India abstained from voting on a resolution at UN condemning discrimination based on sexual orientation and gender identity. The resolution was passed by 25 votes in favour, with 14 against it and 7 absentions. In June this year, India had voted in favour of a resolution that excluded LGBT families.
The Human Rights Council resolution—led by Brazil, Chile, Colombia, and Uruguay, simply asks the UN Office of the High Commissioner of Human Rights to gather and publish information on how best to overcome discrimination and violence. The resolution is a watered down version of the original resolution, which asked for such report to be presented every two years.
The opponent’s of the resolution were primarily a coalition of Islamic Nations, called the Organization for Islamic Cooperation and led by Egypt, that attacked the resolution by calling it as imposing cultural imperialism and an attack on Islam. They had presented a total of 7 amendments to eliminate all reference to sexual orientation and gender identity from the text, and make it applicable only to countries who proactively declare support for sexual diversity and rights. The countries expressed displeasure on the passage of the resolution.

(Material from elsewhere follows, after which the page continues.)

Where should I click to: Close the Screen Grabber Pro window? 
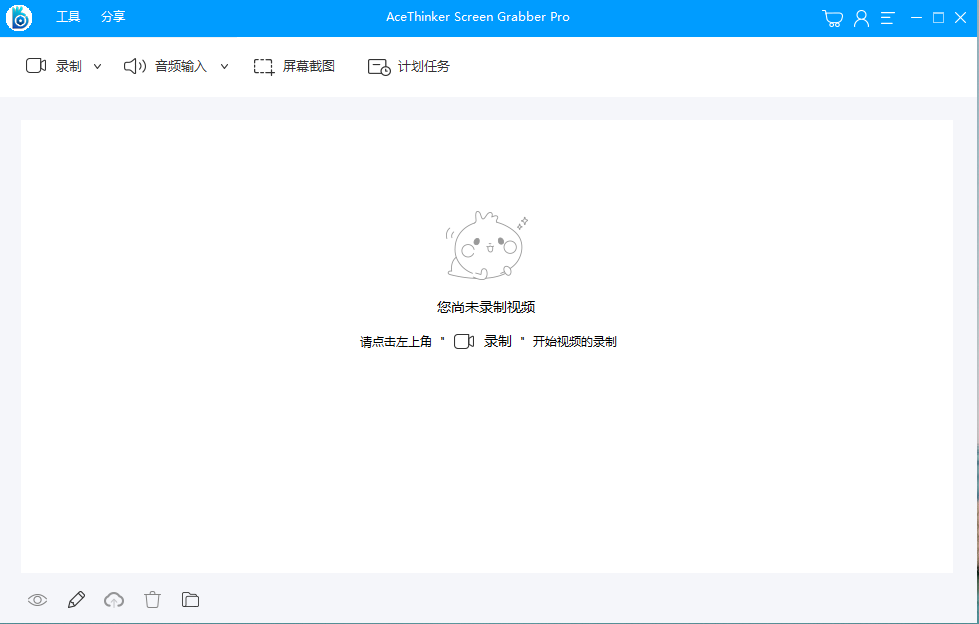tap(961, 18)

Buzzfeed reported a Saudi Arabia representative as saying, “In my opinion, this [resolution] is a human rights violation.” While a Pakistani representative called it destructive for the youth and Muslims. “The wider connotation of the words ‘sexual orientation’ can be destructive and inimical to our Muslim [faith] …and to our youth as a whole,” he said. Kazakhstan, a member of the Organization for Islamic Cooperation abstained from the voting.
“The Human Rights Council has taken a fundamental step forward by reaffirming one of the United Nations’ key principles—that everyone is equal in dignity and rights,” said Jessica Stern, executive director of IGLHRC. “This resolution puts the UN on a trajectory to address the discrimination and violence LGBT persons suffer daily across the world.”